Knowing that there would be major differences between starting an indoor climbing facility in a community with a shorter outdoor climbing season and with a significantly smaller established community, Nate applied what he had learned in business administration classes from the beginning. He was determined to make climbing accessible to non-climbers, families, and newcomers to the sport with an emphasis on training, safety, and customer service. Vertical Endeavors would be about more than training during the cold winter months, but about opening up and sharing this world he and Pam loved so much to

demographics of people who otherwise would not have had access to learn. To this day, climbing facility owners to the south and west are surprised at the amount of outreach and the level of non-climber accessibility that Vertical Endeavors provides.  Approachability of staff and a constant intentional lean away from potential elitist climbing attitudes makes walking into a Vertical Endeavors facility as a first time climber reassuring instead of anxiety-ridden.
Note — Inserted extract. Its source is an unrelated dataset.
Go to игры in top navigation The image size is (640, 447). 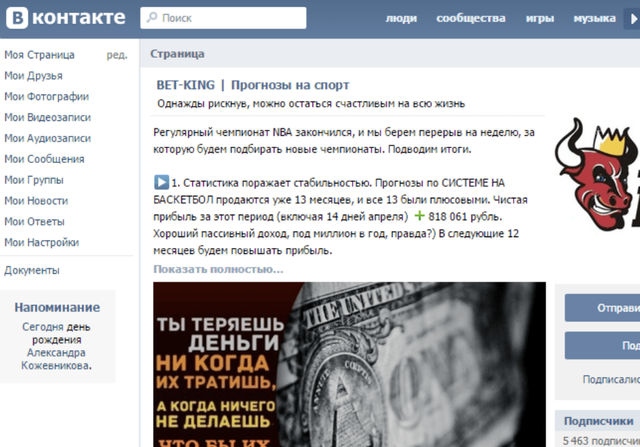pyautogui.click(x=540, y=18)
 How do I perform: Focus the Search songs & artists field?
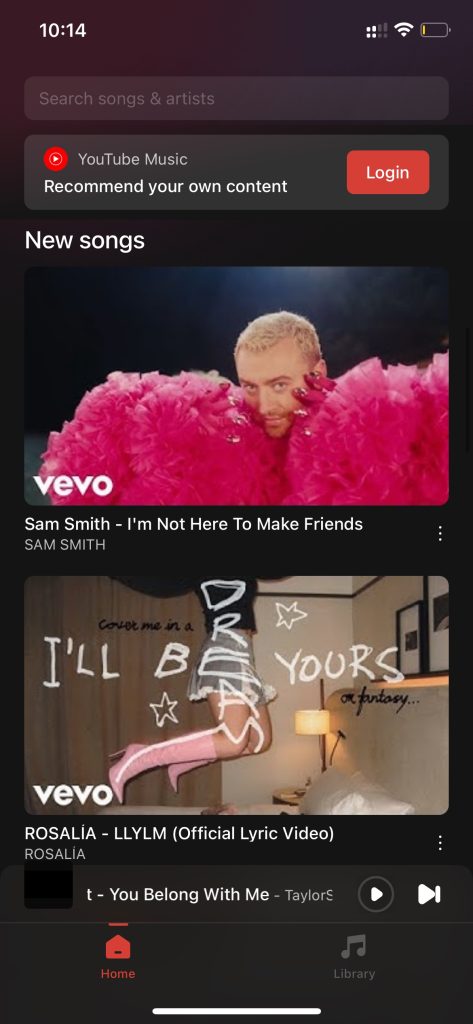236,99
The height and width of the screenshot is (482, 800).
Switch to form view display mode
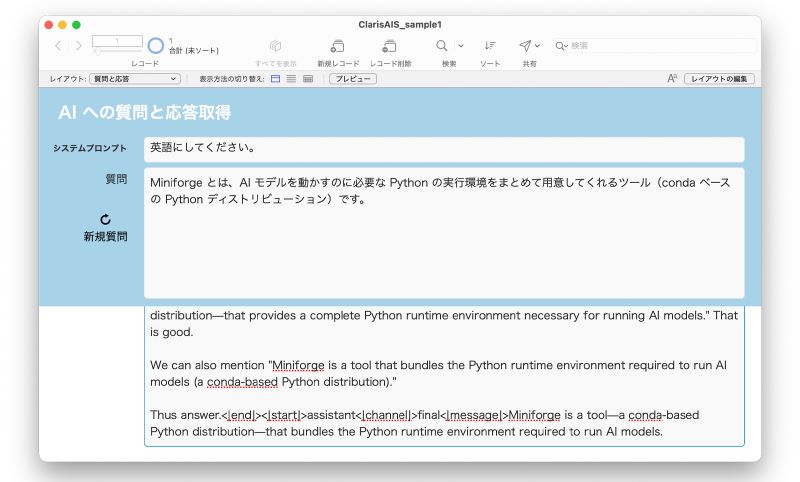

It was with that focus that Vertical Endeavors has seen growth. By providing an excellent product and focusing on customer service, word of mouth has been the largest form of advertising that has contributed to its success. The dedication and sacrifice required to make Vertical Endeavors one of the industry leaders that it is today has paid off not only for the climbing community that worked so hard to turn dream into reality, but also for the Twin Cities and Chicago area as families and adventurers have opportunity to fall in love with climbing.  Vertical Endeavors has been able to expand to six locations, five of those being in Minnesota and one in Illinois, by balancing a customer-centered approach and a safety-focused mentality. These things, along with a drive to continue taking calculated business growth risks, have allowed Vertical Endeavors to be a leading voice in the innovative conversations happening on the national indoor climbing community stage.